The effect of renal impairment on the pharmacokinetics of drospirenone (3 mg daily for 14 days) and the effect of drospirenone on serum potassium concentrations has been reported in females aged 30-65 years. All females were on a low potassium diet. During the reported study, the subjects continued the use of potassium-sparing drugs for the treatment of their underlying illness. On the 14th day (steady-state) of drospirenone treatment, the serum drospirenone concentrations in the group with CLcr of 50-79 mL/min were reported to be comparable to those in the control group with CLcr ≥ 80 mL/min. The serum drospirenone concentrations were reported to be on average 37% higher in the group with CLcr of 30-49 mL/min compared to those in the control group. Drospirenone treatment did not reportedly show any clinically significant effect on serum potassium concentration. Although hyperkalemia was not reported, mean serum potassium concentrations were reported to increase by up to 0.33 mEq/L in subjects who continued use of potassium sparing drugs (see CONTRAINDICATIONS and PRECAUTIONS).

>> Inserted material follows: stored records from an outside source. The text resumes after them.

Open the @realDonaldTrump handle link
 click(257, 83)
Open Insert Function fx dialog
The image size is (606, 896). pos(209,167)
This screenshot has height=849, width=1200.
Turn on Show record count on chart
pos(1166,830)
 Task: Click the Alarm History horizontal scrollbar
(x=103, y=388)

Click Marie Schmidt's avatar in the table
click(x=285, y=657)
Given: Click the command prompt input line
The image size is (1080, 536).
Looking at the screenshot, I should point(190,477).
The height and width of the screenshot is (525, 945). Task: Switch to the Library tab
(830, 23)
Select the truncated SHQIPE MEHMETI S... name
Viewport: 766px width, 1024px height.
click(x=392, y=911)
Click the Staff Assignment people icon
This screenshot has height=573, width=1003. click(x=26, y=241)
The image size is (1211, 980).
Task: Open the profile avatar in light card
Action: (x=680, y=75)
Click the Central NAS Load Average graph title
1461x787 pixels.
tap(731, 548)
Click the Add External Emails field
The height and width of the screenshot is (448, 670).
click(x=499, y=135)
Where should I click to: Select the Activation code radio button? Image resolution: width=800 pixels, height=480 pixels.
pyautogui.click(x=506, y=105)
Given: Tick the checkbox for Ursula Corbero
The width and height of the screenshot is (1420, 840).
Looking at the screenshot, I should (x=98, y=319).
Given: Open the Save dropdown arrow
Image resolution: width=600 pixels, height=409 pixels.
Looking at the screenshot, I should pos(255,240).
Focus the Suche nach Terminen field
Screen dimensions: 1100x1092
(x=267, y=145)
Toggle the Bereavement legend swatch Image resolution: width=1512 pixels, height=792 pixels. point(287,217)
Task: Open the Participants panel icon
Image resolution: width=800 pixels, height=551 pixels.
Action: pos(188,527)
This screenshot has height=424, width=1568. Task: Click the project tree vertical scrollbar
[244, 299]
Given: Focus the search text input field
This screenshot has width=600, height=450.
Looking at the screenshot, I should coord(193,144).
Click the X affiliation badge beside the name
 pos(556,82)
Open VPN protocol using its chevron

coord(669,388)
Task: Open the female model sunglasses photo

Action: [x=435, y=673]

Hepatic Impairment: Drospirenone 3 mg and ethinyl estradiol 0.03 mg combination is contraindicated in patients with hepatic disease.
The mean exposure to drospirenone in women with moderate liver impairment is reported to be approximately three times higher than the exposure in women with normal liver function. The effect of drospirenone 3 mg and ethinyl estradiol 0.03 mg combination has not been reported in women with severe hepatic impairment (see CONTRAINDICATIONS and PRECAUTIONS).